基本思路:在Map输入阶段获取输入路径,在Map输出阶段根据路径的不同加以区分,即在将关联的列作为Key,在Value中加以区分是哪个数据源的数据,接着在Reduce的输入阶段,在reduce方法的入参会得到所有Key相同的集合,这样便可对数据进行响应的组装,这样便可完成2个数据源的关联,多个数据源的关联也类似。
下面附上本人写的一个demo:
package com.mclaren.hadoop.mr;
import java.io.IOException;
import java.util.Arrays;
import java.util.regex.Matcher;
import java.util.regex.Pattern;
import org.apache.commons.cli.CommandLine;
import org.apache.commons.cli.CommandLineParser;
import org.apache.commons.cli.HelpFormatter;
import org.apache.commons.cli.Options;
import org.apache.commons.cli.PosixParser;
import org.apache.commons.lang.StringUtils;
import org.apache.directory.api.util.Strings;
import org.apache.hadoop.conf.Configuration;
import org.apache.hadoop.fs.Path;
import org.apache.hadoop.hbase.client.HTable;
import org.apache.hadoop.hbase.client.Put;
import org.apache.hadoop.hbase.io.ImmutableBytesWritable;
import org.apache.hadoop.hbase.mapreduce.HFileOutputFormat2;
import org.apache.hadoop.hbase.mapreduce.PutSortReducer;
import org.apache.hadoop.hbase.mapreduce.TableMapReduceUtil;
import org.apache.hadoop.hbase.mapreduce.TableOutputFormat;
import org.apache.hadoop.hbase.util.Bytes;
import org.apache.hadoop.io.Text;
import org.apache.hadoop.mapreduce.Job;
import org.apache.hadoop.mapreduce.Mapper;
import org.apache.hadoop.mapreduce.Reducer;
import org.apache.hadoop.mapreduce.lib.input.FileInputFormat;
import org.apache.hadoop.mapreduce.lib.input.FileSplit;
import org.apache.hadoop.mapreduce.lib.input.KeyValueTextInputFormat;
import org.apache.hadoop.mapreduce.lib.output.FileOutputFormat;
import org.slf4j.Logger;
import org.slf4j.LoggerFactory;
import com.mclaren.hadoop.config.ConfSource;
/**
*
* @ClassName: Sync2HBaseJob
* @Description: 数据入hbase MapReduce
* @author Mclaren.Pan
* @date 2014年11月5日 上午9:49:04
*
*/
public class Sync2HBaseJob {
private static final Logger LOG = LoggerFactory.getLogger(Sync2HBaseJob.class);
private static CommandLine cl = null;
private static ConfClz confClz = new ConfClz();
public static class Sync2HBaseMapper extends Mapper<Object, Text, Text, Text> {
private String[] headers = {};
private String familyCol = "";
private String rowKeyStr = "";
private String dataSourceID = "";
private String separator = "";
//判断数据源标志
private String flag;
private Text k;
private Text v;
@Override
protected void setup(Context context){
String headerStr_ = context.getConfiguration().get("headerStr");
headers = headerStr_.split("\\|", -1);
separator = context.getConfiguration().get("separator");
familyCol = context.getConfiguration().get("familyCol");
rowKeyStr = context.getConfiguration().get("rowKeyStr");
dataSourceID = context.getConfiguration().get("dataSourceID");
FileSplit split = (FileSplit) context.getInputSplit();
flag = split.getPath().toString();
}
public void map(Object key, Text value, Context context)
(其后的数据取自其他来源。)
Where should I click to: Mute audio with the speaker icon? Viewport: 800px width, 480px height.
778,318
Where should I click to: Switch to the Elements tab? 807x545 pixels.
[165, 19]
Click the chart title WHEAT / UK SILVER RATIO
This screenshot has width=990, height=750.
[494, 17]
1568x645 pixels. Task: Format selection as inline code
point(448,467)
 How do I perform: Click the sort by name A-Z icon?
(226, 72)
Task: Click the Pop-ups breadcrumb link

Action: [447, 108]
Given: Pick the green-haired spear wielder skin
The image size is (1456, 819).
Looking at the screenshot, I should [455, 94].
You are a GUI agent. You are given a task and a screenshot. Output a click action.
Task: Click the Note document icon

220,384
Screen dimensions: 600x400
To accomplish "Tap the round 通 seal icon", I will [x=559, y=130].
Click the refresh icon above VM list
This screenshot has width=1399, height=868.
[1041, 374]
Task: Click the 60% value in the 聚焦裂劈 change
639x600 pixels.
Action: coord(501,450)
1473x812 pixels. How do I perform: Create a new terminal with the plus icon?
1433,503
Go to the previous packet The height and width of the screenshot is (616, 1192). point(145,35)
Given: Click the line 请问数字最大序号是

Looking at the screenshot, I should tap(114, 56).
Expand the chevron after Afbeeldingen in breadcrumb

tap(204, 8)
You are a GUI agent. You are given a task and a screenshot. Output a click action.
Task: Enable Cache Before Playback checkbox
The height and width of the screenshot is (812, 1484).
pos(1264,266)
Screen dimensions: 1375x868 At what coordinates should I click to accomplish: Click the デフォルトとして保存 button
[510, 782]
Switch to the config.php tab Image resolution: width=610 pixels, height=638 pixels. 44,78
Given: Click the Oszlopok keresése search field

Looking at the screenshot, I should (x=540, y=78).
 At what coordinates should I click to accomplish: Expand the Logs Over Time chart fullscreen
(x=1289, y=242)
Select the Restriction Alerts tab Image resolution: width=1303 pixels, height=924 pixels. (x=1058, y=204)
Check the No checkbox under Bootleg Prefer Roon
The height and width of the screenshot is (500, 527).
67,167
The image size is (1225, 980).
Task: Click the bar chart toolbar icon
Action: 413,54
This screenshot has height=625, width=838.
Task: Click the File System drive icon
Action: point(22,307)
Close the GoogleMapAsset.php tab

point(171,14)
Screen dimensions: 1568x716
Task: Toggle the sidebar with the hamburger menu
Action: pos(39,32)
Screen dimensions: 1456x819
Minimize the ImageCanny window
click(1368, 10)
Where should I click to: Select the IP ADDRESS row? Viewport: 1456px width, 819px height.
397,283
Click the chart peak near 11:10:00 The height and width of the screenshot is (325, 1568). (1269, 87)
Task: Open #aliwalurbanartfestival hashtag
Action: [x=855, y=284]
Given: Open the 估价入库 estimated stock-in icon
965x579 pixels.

throws IOException, InterruptedException {
if (StringUtils.isNotBlank(value.toString())){
// 数据源A
if (flag.contains("DS_A")) {
String[] vals = splitLine(value, separator);
k = new Text(vals[1]);
StringBuilder sb = new StringBuilder();
for (String item : vals) {
sb.append(item).append(",");
}
v = new Text("DS_A@_@"
+ sb.delete(sb.length() - 1, sb.length())
.toString());
} else {
String[] vals = splitLine(value, "$");
k = new Text(vals[1]);
StringBuilder sb = new StringBuilder();
for (String item : vals) {
sb.append(item).append(",");
}
v = new Text("DS_B@_@"
+ sb.delete(sb.length() - 1, sb.length())
.toString());
}
context.write(k, v);
}
}
/**
*
* @MethodName: splitLine
* @Description: 分割行
* @param lineValue
* @param split
* @return String[]
* @throws
*/
private String[] splitLine(Text lineValue, String split) {
String line = Strings.trim(lineValue.toString());
String[] vals;
if ("|".equals(split) || StringUtils.isEmpty(split)) {
vals = line.split("\\|", -1);
} else if ("$".equals(split)) {
vals = line.split("\\$", -1);
} else {
vals = line.split(split, -1);
}
return vals;
}
}
/**
*
* @ClassName: Sync2HBaseReducer
* @Description: TODO
* @author Mclaren.Pan
* @date 2014年12月2日 下午5:01:17
*
*/
public static class Sync2HBaseReducer extends
Reducer<Text, Text, Text, Text> {
private String[] headers = {};
private String familyCol = "";
private String rowKeyStr = "";
private String dataSourceID = "";
private String separator = "";
@Override
protected void setup(Context context) throws IOException,
InterruptedException {
String headerStr_ = context.getConfiguration().get("headerStr");
headers = headerStr_.split("\\|", -1);
separator = context.getConfiguration().get("separator");
familyCol = context.getConfiguration().get("familyCol");
rowKeyStr = context.getConfiguration().get("rowKeyStr");
dataSourceID = context.getConfiguration().get("dataSourceID");
}
@Override
protected void cleanup(Context context) throws IOException,
InterruptedException {
}
public void reduce(Text key, Iterable<Text> values, Context context)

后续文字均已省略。